**TASK**
Take the records below and extract, word for word, the lines from the one containing "Task: Maximize the application window" through the final line, inclusive. Omit pictures.
========================================================================
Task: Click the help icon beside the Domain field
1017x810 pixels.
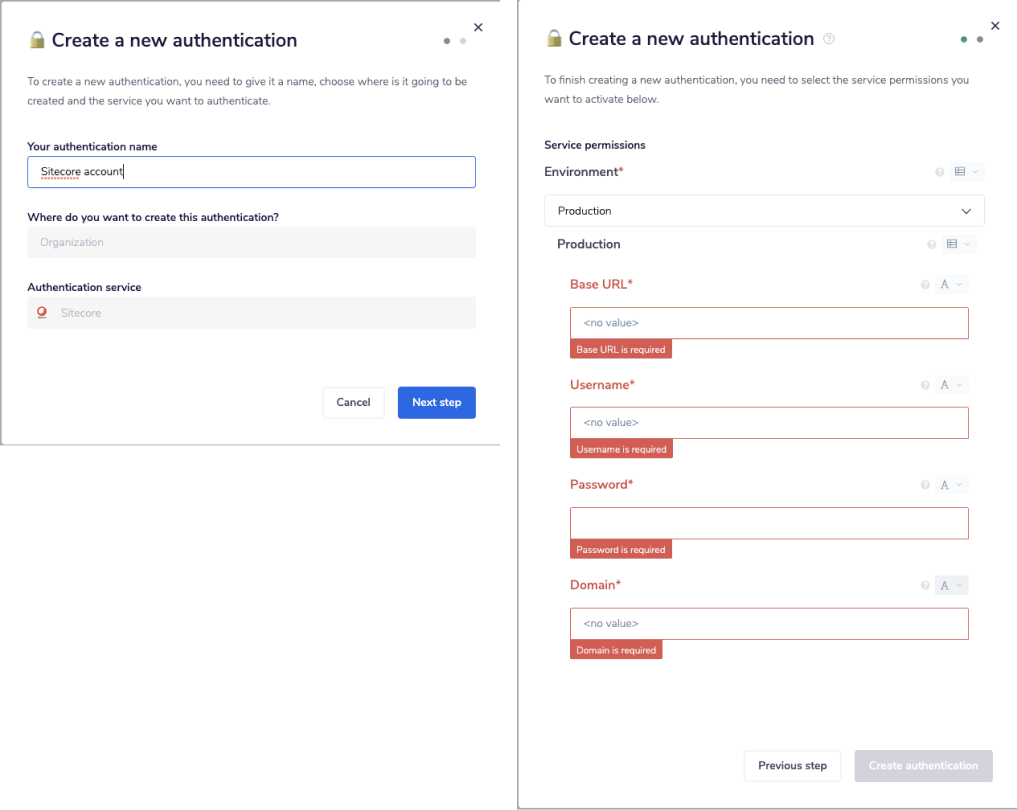Action: coord(925,584)
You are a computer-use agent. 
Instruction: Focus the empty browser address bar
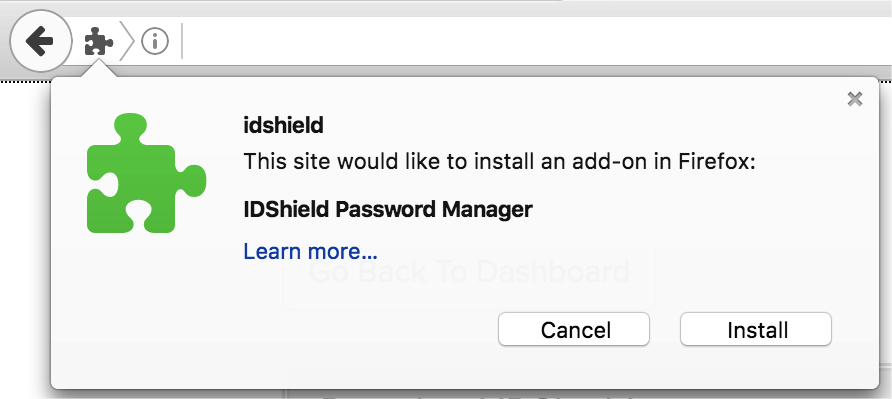click(x=535, y=41)
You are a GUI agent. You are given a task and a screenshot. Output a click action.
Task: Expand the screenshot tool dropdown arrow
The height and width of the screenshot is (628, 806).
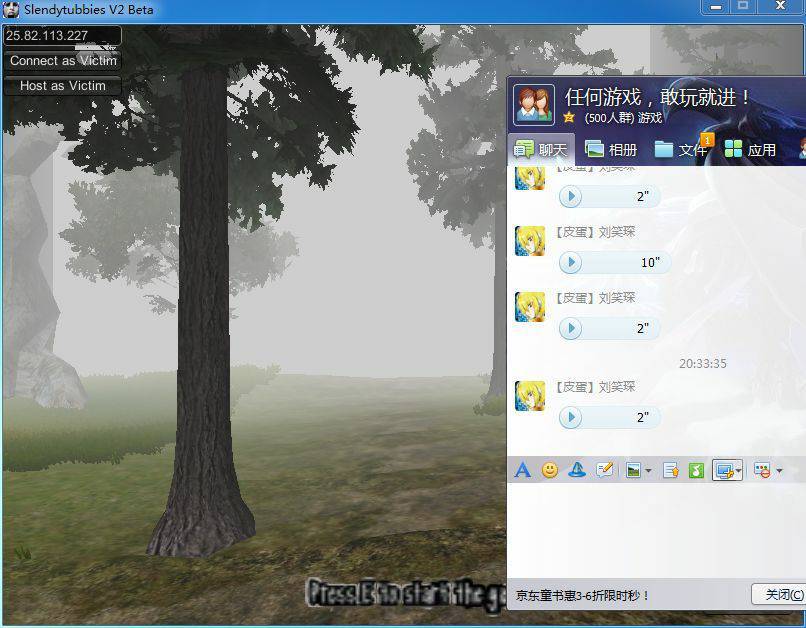[739, 471]
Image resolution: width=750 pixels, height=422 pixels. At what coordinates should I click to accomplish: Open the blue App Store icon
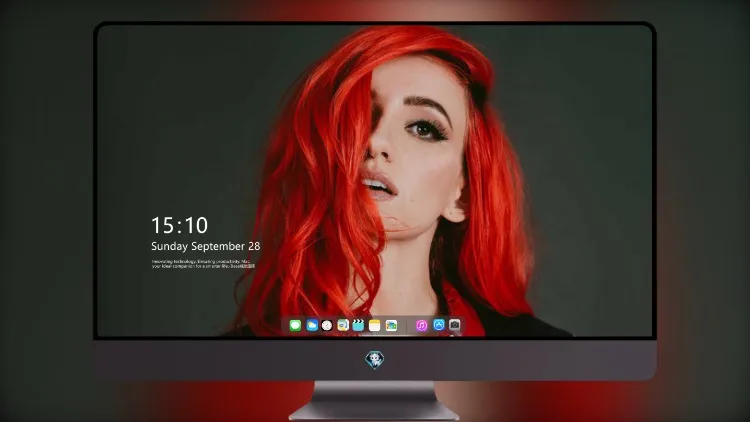439,325
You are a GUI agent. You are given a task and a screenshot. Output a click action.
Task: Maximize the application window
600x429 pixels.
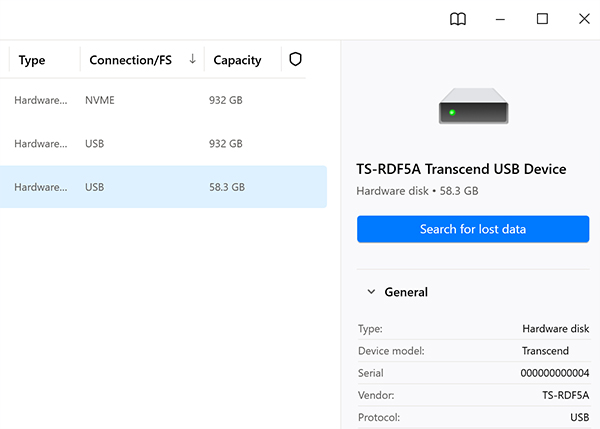[x=542, y=19]
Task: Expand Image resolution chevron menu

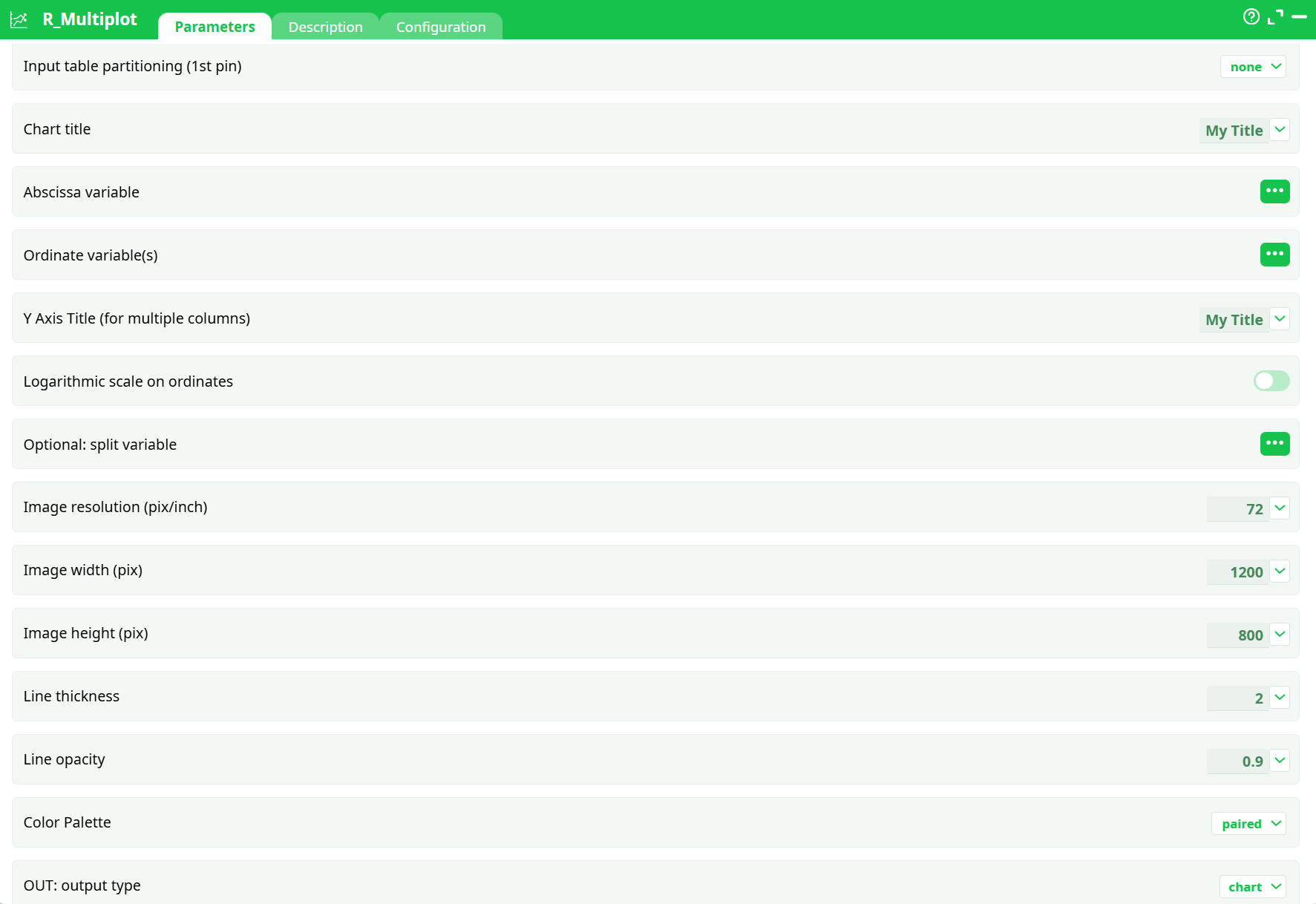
========================================================================
**ANSWER TO THIS EXERCISE**
Task: Maximize the application window
600x429 pixels.
[x=542, y=19]
Task: Expand Image resolution chevron menu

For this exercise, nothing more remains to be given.